Ruhul Furkan Tefsiri
Müfessiri Mahmut Efendi olarak bilinen Mahmut Ustaosmanoğlu'dur. Şuan 17 cilttir. Takriben 50 küsür cilt olması olabileceği tahmin ediliyor. Ahıska yayınlarından çıkıyor. Tasavvuf ekolü tefsiri olarak tanımlanabilecek bir tefsirdir. İçinde israiliyat olduğu ile ilgili eleştiriler yapılmıştır. Rabıta ve tevessül konusunda eleştiriler almıştır. Okunurken tasavvuf ekolü tefsiri olarak okunmalıdır.
Safvetüt Tefasir
Müfessiri Muhammed Ali Sabuni'dir. 7 cilttir. Ensar neşriyattan çıkmıştır. İz yayıncılık baskısı da vardır. Vâhidî'nin Esbâb-ı Nuzûlu ile Taberî, Keşşâf, Razi, Kurtubi, Beyzavi, İbn Kesir, el-Bahru'l-Muhît, et-Teshîl, Celâleyn, Ebussuûd, Alusi ve Kasımi gibi geniş ve güvenilir tefsirlerin özünü alarak çağa hitap edecek şekilde derlemiştir. Dili sadedir. İstifade edilebilecek bir eserdir.
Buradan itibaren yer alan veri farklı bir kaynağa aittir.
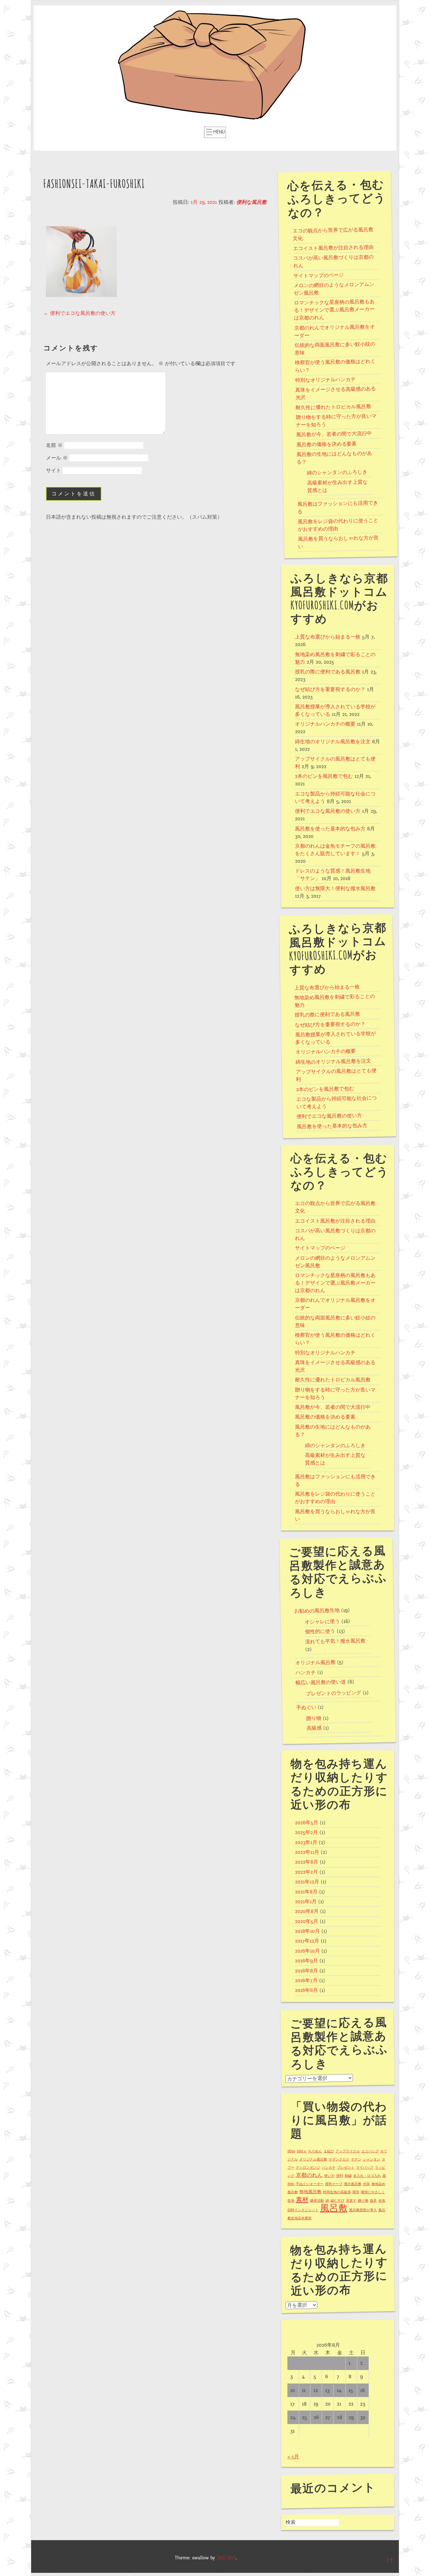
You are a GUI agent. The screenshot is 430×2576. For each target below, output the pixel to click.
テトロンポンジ (308, 2168)
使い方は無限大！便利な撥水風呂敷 (335, 888)
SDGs (291, 2151)
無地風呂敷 (310, 2191)
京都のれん (309, 2175)
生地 (290, 2201)
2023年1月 (306, 1842)
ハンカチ (305, 1673)
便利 (339, 2176)
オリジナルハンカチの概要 (325, 724)
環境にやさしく (373, 2192)
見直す (351, 2201)
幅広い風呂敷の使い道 (321, 1682)
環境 (355, 2192)
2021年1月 (306, 1902)
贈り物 (313, 1718)
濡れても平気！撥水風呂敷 (335, 1641)
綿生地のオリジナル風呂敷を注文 (333, 742)
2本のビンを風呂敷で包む (324, 776)
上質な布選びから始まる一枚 (327, 637)
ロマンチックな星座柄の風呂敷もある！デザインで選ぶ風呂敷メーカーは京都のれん (334, 309)
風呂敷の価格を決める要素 (326, 444)
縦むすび (337, 2201)
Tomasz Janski (226, 2557)
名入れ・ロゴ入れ (367, 2176)
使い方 (329, 2176)
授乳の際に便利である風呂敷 (327, 672)
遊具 (373, 2201)
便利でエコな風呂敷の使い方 (79, 313)
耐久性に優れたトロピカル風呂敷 (333, 406)
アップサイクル (348, 2151)
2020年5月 (306, 1921)
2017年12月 (307, 1941)
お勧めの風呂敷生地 (317, 1610)
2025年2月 (306, 1832)
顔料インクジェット (303, 2210)
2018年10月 (307, 1931)
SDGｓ (302, 2151)
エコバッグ (370, 2151)
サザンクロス (339, 2159)
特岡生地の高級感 (337, 2192)
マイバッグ (364, 2168)
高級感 (313, 1728)
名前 (54, 445)
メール (57, 458)
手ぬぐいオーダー (310, 2184)
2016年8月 (306, 1971)
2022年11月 (307, 1852)
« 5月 (293, 2457)
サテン (356, 2159)
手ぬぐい (306, 1707)
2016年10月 (307, 1951)
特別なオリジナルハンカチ (325, 379)
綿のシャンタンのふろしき (337, 472)
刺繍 (348, 2176)
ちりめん (315, 2151)
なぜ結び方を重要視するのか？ (330, 689)
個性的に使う (320, 1631)
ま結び (329, 2151)
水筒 (366, 2184)
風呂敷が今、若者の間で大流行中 (333, 434)
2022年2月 (306, 1872)
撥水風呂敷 (352, 2184)
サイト (53, 470)
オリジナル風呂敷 (315, 1662)
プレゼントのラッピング (333, 1693)
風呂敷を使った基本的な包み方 (330, 829)
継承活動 (317, 2201)
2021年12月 (307, 1882)
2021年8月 (306, 1892)
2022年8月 (306, 1862)
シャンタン (371, 2159)
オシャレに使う (322, 1621)
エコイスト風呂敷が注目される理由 (333, 247)
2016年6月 (306, 1990)
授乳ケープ (333, 2184)
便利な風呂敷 (251, 202)
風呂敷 (334, 2208)
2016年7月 (306, 1980)
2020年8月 (307, 1911)
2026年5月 (306, 1823)
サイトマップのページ (318, 275)
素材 (302, 2200)
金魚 (381, 2201)
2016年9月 (306, 1961)
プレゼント (345, 2168)
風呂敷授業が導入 (363, 2210)
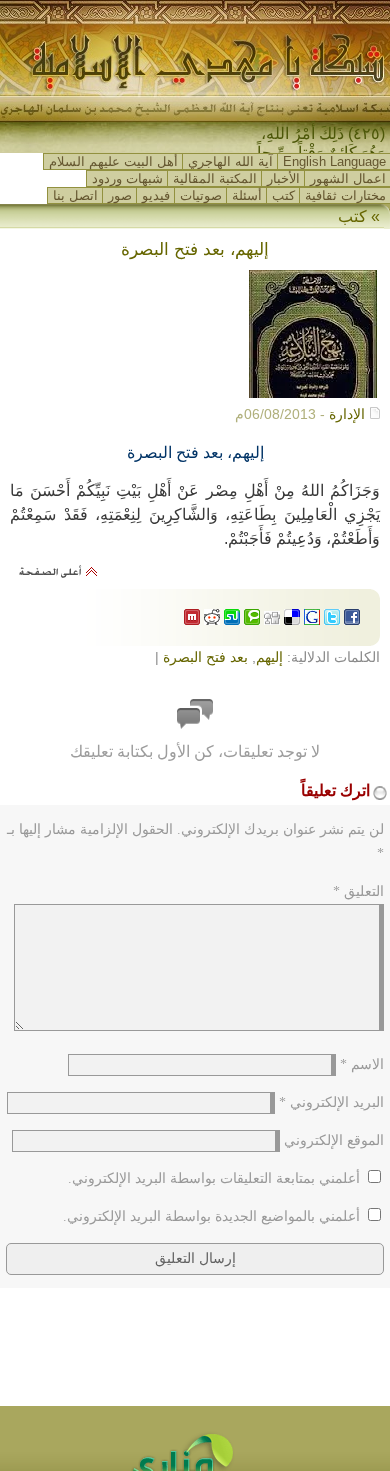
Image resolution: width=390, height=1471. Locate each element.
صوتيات (201, 195)
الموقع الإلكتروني (334, 1140)
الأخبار (283, 178)
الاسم (362, 1064)
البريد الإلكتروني (331, 1102)
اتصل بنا (75, 195)
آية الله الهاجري (230, 161)
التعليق (358, 891)
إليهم (269, 657)
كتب (283, 195)
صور (120, 195)
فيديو (156, 195)
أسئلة (247, 195)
Bu tefsiri diğer birçok tefsirden ayıran özelliği edebi sanatlar ve nüktelere yer vermesidir. Edebi sanatlar noktasında yapılan değerlendirmeler eseri zenginleştiriyor. Tefsirlerin incelenmesi ve karşılaştırılması metoduyla hazırlanan bir tefsir. Pek çok İslam ülkesinde ders kitabı olarak okutulan kapsamlı bir çalışma... Her suredeki her ayeti; her ayetteki kelimeleri tek tek açıklayıp müfessirlerin uzlaştığı ve ayrıldığı noktalara değinen, derleyici bir kaynak eser.
Semerkandi Tefsiri
Müfessiri Ebu'l-Leys Semerkandi'dir. 6 cilttir. Özgü yayınlarından çıkmıştır. Rivayet ve dirayet tefsiri özelliklerini birlikte taşıyor. Ebul Leys tasavvuf ehli olduğundan tefsirinde tasavvuf ekolü etkisi oldukça belirgindir. Tefsiri diğer tefsirlerden ayıran özelliklerinden biri de konular izah edilirken soru-cevap şeklinde izahlar yapılmasıdır.
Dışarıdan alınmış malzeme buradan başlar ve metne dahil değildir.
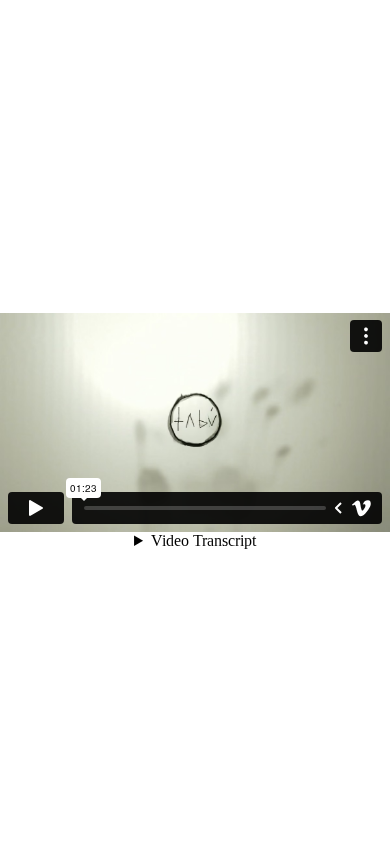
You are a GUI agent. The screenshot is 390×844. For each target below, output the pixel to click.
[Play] (36, 508)
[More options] (366, 336)
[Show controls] (338, 508)
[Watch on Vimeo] (362, 508)
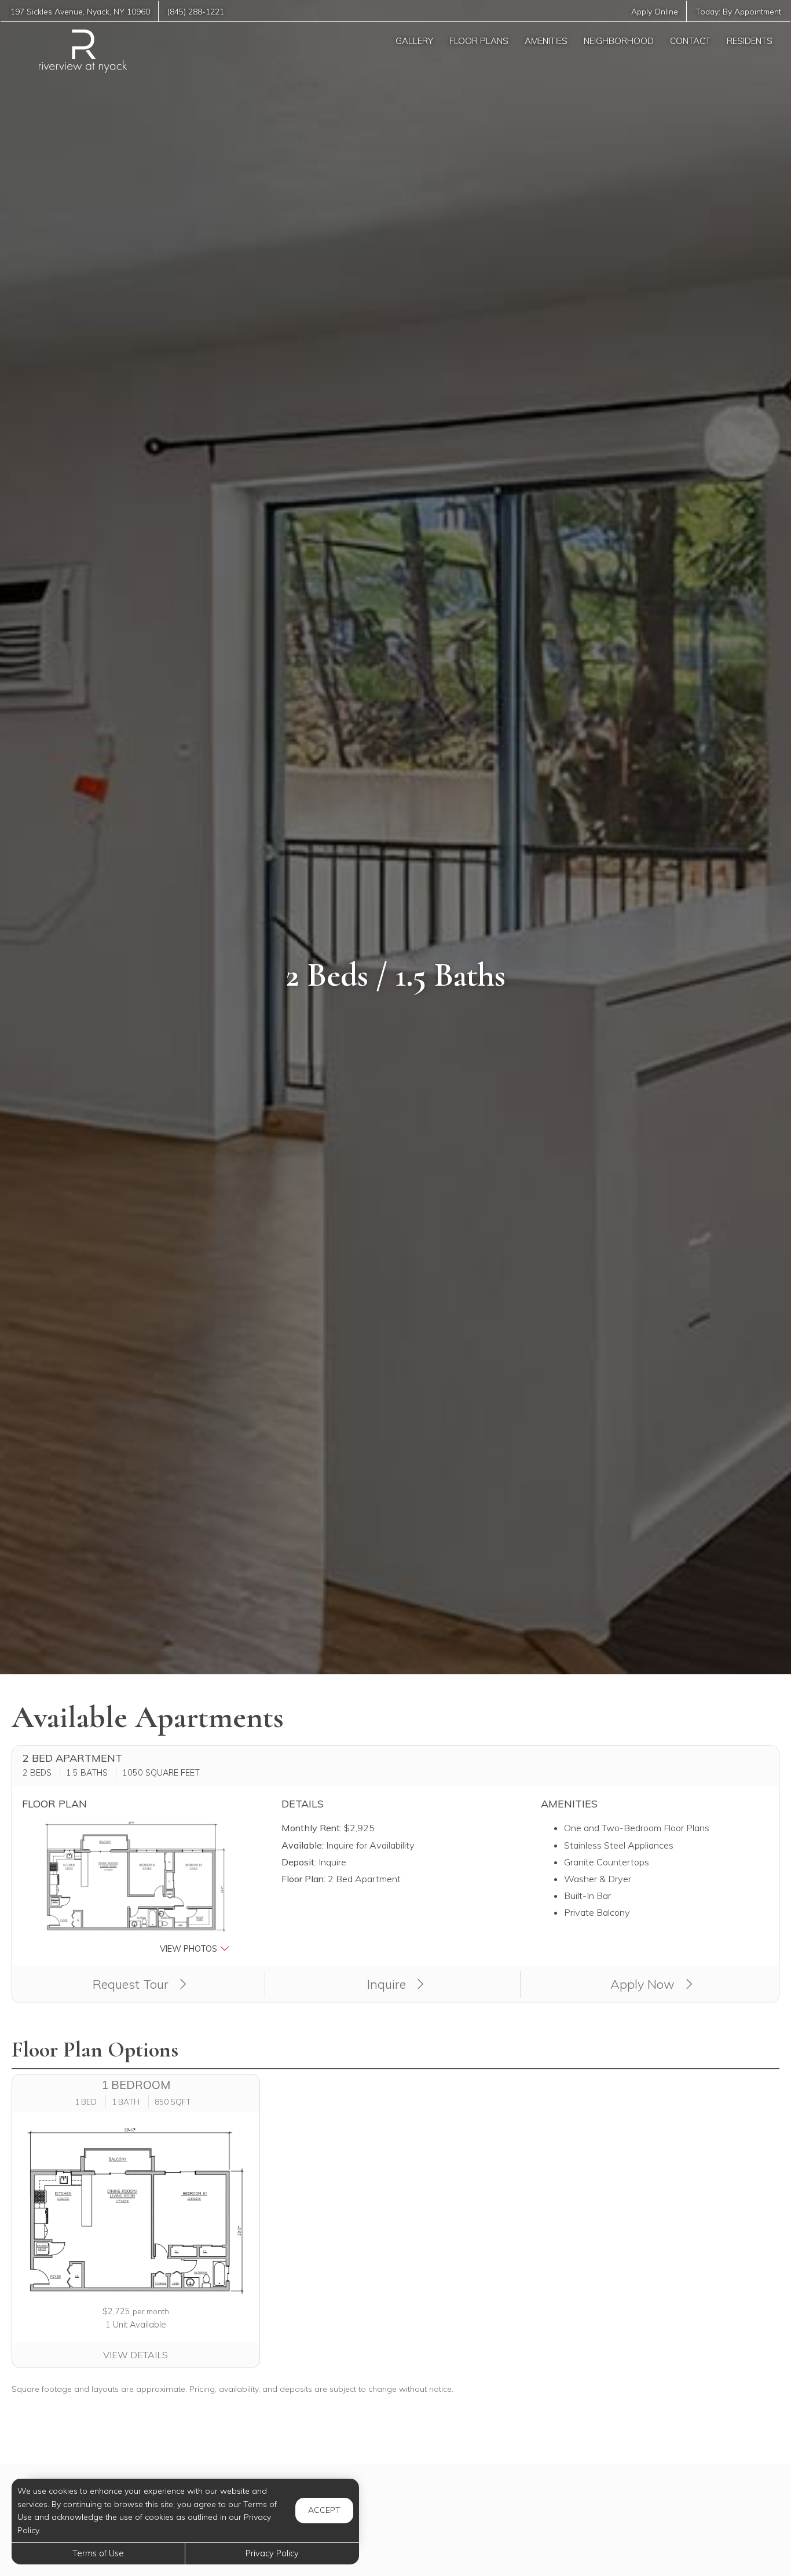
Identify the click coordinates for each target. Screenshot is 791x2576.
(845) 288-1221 (195, 11)
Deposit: (298, 1862)
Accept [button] (324, 2510)
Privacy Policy (272, 2553)
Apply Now (644, 1984)
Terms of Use (98, 2553)
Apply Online (654, 11)
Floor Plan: (303, 1879)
Tefsirul Kebir Mefâtihu'I-Gayb Tefsiri
Müfessiri meşhur İslam alimi Fahreddin Razi'dir. 23 cilttir. Huzur yayınevinden çıkmıştır. Kelami tefsir olarak tanımlayabiliriz.
"Tefsirul-Kebir genişçe bir mukaddime ile başlar. Bu mukaddimede istiâze ve besmele inceden inceye açıklanır, her ikisinin kelimeleri tek tek incelenir.
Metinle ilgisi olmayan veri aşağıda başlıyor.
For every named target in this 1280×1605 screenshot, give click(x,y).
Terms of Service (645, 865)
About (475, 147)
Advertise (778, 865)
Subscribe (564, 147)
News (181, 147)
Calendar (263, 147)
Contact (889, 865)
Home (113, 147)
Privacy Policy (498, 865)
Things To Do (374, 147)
Razi Tefsirinde her surenin tefsiri başlı başına bir kitap hüviyetindedir. Burada kitaplar bablara, bablar meselelere ayrılır. Her mesele de mukaddimeler, hüccetler, latifeler, hükümler ve vecihlere ayrılmıştır. Ayrıca bablar kısımlara, kısımlar faidelere ve nüktelere ayrılır. Tefsirde aklî-felsefi ve kelami konular, fıkhi meseleler detaylı bir şekilde incelenir
Fahreddin Râzî tefsirin mevzularına girerken ilmî-aklî metodu kullanması yanında salihlerin hikâyelerine, sûfîlerin kıssalarına, filozofların mev'iza ve nasihatlerine, adaletli hükümdarların adaletli davranışlarının hikâyelerine de yer verir.
Râzî'nin bu tefsirde astronomi ve tabii bilimlerle ilgili verdiği bilgiler o dönemde ilmin ulaştığı veriler olup, daha sonra başka hipotezler ve keşifler de olduğuna göre tefsirin bu konudaki bilgileri mutlaka doğru olarak kabul edilemez."(Bedreddin Çetiner)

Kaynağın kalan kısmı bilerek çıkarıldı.